Я распахнул дверь кабинета.
- Зовите их. Начинаем.
В это мгновение я чувствовал не просто уверенность. Я чувствовал
силу. Не ту, что исходит от трона или короны, а ту, что приходит с
пониманием:
я знаю, что будет.
Я знаю, чего нельзя допустить.
И я здесь, чтобы изменить это.
***
В Белом зале стояли трое: генерал-адъютант Владимир
Артемьевич Дедюлин, командующий лейб-гвардией;
полковник Павел Жилин, молодой, но храбрый офицер,
участвовавший в подавлении беспорядков; и генерал Витольд
Новицкий, поляк по происхождению, консервативный, но
дисциплинированный. Они выстроились по уставу, лица – спокойные, но
в глазах – напряжённый интерес.
Я прошёлся перед ними, не спеша.
- Господа, - начал я, остановившись. – Впереди времена, которые
сломают слабых. Я не собираюсь быть слабым. И вам не позволю.

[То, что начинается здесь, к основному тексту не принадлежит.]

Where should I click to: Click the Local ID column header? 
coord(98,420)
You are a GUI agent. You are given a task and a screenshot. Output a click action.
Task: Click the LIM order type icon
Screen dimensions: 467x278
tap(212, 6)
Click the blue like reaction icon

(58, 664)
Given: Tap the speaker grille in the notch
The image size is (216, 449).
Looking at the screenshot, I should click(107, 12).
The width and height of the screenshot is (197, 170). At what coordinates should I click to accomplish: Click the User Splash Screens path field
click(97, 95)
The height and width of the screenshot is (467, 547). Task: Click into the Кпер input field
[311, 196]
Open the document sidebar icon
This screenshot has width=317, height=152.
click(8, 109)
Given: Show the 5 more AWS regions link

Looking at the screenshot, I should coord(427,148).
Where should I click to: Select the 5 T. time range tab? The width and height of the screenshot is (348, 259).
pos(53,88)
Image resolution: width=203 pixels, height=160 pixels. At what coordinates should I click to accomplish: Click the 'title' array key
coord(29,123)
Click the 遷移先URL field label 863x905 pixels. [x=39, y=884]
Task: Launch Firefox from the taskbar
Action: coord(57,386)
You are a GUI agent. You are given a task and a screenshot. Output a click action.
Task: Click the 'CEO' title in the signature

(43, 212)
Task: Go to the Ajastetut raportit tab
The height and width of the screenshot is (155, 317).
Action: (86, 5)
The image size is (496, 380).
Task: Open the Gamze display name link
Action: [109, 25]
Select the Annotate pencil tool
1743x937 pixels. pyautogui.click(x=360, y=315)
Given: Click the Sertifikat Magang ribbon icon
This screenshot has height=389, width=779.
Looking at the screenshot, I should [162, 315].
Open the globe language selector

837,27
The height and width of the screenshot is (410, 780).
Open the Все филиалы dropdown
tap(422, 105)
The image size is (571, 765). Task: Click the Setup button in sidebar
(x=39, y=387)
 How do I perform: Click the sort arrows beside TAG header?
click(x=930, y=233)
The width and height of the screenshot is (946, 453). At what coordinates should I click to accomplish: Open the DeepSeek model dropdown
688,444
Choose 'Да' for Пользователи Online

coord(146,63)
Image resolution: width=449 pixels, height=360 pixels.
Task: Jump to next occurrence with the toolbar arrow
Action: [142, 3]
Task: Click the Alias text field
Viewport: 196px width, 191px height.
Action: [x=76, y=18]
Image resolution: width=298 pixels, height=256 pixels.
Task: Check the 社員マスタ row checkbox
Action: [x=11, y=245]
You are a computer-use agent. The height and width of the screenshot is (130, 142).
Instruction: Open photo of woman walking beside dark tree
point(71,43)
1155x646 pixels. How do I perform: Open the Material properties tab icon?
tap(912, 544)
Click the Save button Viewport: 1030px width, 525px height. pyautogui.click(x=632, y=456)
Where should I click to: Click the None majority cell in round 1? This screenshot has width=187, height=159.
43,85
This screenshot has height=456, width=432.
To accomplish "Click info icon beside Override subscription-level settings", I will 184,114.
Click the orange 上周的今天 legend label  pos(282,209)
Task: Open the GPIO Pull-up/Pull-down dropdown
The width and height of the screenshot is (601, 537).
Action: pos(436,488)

Жилин чуть провёл бровью. Новицкий даже на миг сжал губы.
Дедюлин же лишь кивнул – он был старой школы, и уже чувствовал, что
перед ним стоит другой Николай.
- Мы реформируем армию. Прежде всего – гвардию,
как символ дисциплины и воли. Я прикажу разработать новую систему
боевой подготовки. Хочу, чтобы через полгода лейб-гвардейцы
стреляли быстрее германцев и маршировали точнее британцев.
- Ваше Величество, - осторожно заговорил Новицкий, - подобные
реформы потребуют значительных затрат и времени. Подозреваю, Дума
не в восторге будет…
Я резко повернулся к нему.
- Дума будет в восторге от того, что мы останемся в
живых и не сдадим Петербург в руки толпы, когда она снова
попытается его взять. Или вы хотите ждать, когда в Зимний войдут
революционеры с ружьями?
Тишина. Никто не осмелился ответить.
- Поручаю вам, господа, собрать списки офицеров, на которых
можно положиться. Не тех, кто чин по родству получил, а тех кто
любой пост заслужил в поле, а не в салоне. Срок –
неделя. И… конфиденциально. Это приказ.
Я сделал паузу, разглядывая их.
- А теперь – вольно. Идите.
Когда за ними закрылась двери, я на мгновение опёрся на спинку
кресла. Вот он, первый камень, брошенный в стоячее
болото. Теперь слухи точно расползутся: «государь стал
другим», «государь говорить, как военный», «государь готовится к
буре». И это хорошо. Мне нужно, чтобы они начали беспокоиться.
Чтобы привычный комфорт растаял, как весенний лёд.
Я вернулся в кабинет. На столе уже лежали первые доклады – о ценах
на зерно, ситуации в Варшаве, передвижениях Балканских
союзников.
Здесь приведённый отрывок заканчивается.